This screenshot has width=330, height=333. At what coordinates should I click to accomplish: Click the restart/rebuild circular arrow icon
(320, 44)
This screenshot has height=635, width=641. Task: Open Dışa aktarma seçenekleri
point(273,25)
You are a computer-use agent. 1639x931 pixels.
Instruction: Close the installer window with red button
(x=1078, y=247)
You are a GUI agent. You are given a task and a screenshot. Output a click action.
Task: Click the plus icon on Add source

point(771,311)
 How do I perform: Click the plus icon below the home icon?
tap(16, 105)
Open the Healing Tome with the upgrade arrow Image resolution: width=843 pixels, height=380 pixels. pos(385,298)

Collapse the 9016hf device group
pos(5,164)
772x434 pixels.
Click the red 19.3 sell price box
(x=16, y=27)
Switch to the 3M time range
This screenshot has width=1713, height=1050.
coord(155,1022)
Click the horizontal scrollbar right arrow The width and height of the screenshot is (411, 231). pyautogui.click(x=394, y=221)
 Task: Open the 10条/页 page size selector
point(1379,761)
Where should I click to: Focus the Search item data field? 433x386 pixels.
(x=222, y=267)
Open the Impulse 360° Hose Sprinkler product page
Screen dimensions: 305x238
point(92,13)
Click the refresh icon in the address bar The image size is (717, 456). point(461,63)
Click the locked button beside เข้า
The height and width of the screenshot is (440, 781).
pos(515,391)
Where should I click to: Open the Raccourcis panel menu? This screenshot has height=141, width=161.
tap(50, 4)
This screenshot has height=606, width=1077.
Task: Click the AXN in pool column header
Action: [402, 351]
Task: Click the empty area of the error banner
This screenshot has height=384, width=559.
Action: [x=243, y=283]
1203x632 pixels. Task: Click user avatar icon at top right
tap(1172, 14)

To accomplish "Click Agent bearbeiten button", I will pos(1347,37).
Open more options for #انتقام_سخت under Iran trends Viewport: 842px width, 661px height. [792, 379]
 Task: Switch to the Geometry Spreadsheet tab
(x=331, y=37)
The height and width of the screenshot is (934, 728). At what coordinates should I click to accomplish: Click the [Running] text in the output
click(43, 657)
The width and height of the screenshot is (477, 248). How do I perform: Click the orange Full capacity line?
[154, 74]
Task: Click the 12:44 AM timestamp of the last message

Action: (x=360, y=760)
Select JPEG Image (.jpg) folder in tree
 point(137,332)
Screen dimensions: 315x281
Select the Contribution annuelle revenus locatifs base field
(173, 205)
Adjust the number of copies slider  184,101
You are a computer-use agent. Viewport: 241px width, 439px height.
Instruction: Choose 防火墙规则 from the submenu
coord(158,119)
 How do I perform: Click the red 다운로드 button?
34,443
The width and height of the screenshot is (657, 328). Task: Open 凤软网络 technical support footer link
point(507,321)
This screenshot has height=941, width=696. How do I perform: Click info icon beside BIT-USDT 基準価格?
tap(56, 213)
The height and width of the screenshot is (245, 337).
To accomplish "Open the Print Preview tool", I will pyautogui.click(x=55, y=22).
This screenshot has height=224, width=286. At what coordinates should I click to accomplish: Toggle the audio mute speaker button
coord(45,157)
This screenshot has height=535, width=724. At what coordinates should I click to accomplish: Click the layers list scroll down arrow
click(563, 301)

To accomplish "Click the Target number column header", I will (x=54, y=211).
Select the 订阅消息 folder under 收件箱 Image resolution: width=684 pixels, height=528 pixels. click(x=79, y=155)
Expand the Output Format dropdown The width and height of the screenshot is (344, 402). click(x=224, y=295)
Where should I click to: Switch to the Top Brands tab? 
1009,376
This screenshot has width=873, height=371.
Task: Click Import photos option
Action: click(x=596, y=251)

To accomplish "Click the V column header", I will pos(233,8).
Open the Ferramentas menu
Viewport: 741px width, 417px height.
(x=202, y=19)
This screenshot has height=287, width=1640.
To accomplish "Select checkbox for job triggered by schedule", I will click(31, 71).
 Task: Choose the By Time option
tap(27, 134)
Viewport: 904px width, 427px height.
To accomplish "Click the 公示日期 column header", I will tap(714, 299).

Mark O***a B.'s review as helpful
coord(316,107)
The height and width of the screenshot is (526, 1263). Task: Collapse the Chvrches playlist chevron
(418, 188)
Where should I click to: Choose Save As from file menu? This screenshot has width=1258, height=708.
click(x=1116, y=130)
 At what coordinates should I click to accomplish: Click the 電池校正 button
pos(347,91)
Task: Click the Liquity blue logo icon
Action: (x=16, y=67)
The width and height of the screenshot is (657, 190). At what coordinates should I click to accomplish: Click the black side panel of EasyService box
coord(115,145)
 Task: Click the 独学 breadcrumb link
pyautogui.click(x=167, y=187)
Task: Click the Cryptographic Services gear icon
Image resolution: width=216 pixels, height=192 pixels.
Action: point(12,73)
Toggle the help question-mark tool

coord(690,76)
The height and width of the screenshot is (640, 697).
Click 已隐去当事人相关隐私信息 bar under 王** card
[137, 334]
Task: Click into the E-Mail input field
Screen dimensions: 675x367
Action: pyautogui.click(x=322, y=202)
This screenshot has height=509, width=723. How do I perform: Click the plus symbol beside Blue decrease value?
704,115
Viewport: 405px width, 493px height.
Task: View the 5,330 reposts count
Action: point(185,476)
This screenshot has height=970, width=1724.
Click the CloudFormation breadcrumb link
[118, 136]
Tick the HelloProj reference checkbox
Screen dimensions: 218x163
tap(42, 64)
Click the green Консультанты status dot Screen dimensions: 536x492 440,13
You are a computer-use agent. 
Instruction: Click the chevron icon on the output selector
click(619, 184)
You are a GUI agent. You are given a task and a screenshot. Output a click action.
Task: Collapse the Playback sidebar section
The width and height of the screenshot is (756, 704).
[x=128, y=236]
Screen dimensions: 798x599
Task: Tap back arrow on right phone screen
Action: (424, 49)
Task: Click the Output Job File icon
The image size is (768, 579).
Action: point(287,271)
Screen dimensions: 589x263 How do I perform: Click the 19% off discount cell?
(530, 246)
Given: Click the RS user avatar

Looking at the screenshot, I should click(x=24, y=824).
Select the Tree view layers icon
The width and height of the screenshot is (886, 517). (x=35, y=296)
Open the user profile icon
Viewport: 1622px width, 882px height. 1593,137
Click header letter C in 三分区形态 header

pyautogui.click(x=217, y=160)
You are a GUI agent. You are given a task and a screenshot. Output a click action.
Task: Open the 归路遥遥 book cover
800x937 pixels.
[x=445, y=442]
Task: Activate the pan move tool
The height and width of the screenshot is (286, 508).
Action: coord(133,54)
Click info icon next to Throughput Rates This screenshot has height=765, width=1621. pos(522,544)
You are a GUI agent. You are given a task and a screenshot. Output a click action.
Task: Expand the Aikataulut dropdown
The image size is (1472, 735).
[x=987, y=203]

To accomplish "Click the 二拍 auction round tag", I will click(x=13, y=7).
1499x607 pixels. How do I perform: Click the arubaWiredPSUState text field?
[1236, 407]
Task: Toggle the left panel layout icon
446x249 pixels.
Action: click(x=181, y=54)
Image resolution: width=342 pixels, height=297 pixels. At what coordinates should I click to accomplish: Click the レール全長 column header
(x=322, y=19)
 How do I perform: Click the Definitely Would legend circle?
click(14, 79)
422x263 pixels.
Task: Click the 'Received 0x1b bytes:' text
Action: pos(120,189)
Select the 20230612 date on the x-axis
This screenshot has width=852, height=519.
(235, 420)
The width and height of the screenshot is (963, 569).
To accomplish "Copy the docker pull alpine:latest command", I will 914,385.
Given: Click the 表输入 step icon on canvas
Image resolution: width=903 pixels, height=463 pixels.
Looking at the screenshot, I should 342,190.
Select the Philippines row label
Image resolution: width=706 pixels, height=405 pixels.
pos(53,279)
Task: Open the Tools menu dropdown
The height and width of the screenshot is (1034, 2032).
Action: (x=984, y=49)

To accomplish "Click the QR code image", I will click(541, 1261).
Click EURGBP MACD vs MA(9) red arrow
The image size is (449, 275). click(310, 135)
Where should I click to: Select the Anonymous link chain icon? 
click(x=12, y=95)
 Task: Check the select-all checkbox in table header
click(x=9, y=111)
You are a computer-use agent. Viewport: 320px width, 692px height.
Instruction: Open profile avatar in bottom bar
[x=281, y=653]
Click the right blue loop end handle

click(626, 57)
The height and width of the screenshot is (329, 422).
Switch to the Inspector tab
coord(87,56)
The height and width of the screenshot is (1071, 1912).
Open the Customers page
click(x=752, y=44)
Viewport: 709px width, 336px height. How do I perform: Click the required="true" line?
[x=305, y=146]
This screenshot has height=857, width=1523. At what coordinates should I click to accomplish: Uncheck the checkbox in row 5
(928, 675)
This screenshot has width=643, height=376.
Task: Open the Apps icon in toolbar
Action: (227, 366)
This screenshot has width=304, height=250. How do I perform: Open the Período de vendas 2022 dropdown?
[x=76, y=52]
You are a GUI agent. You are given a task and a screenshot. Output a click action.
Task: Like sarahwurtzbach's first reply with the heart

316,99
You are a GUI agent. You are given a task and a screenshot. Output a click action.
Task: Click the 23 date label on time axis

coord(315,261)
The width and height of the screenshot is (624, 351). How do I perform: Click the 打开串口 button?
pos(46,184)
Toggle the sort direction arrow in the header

== == ==

What to work on - Format the material above as a JSON list of strings, one string per line and blank lines left out, starting at the first line and ending at the line that contains "point(771,311)".

The solution -
[
  "This screenshot has width=330, height=333. At what coordinates should I click to accomplish: Click the restart/rebuild circular arrow icon",
  "(320, 44)",
  "This screenshot has height=635, width=641. Task: Open Dışa aktarma seçenekleri",
  "point(273,25)",
  "You are a computer-use agent. 1639x931 pixels.",
  "Instruction: Close the installer window with red button",
  "(x=1078, y=247)",
  "You are a GUI agent. You are given a task and a screenshot. Output a click action.",
  "Task: Click the plus icon on Add source",
  "point(771,311)"
]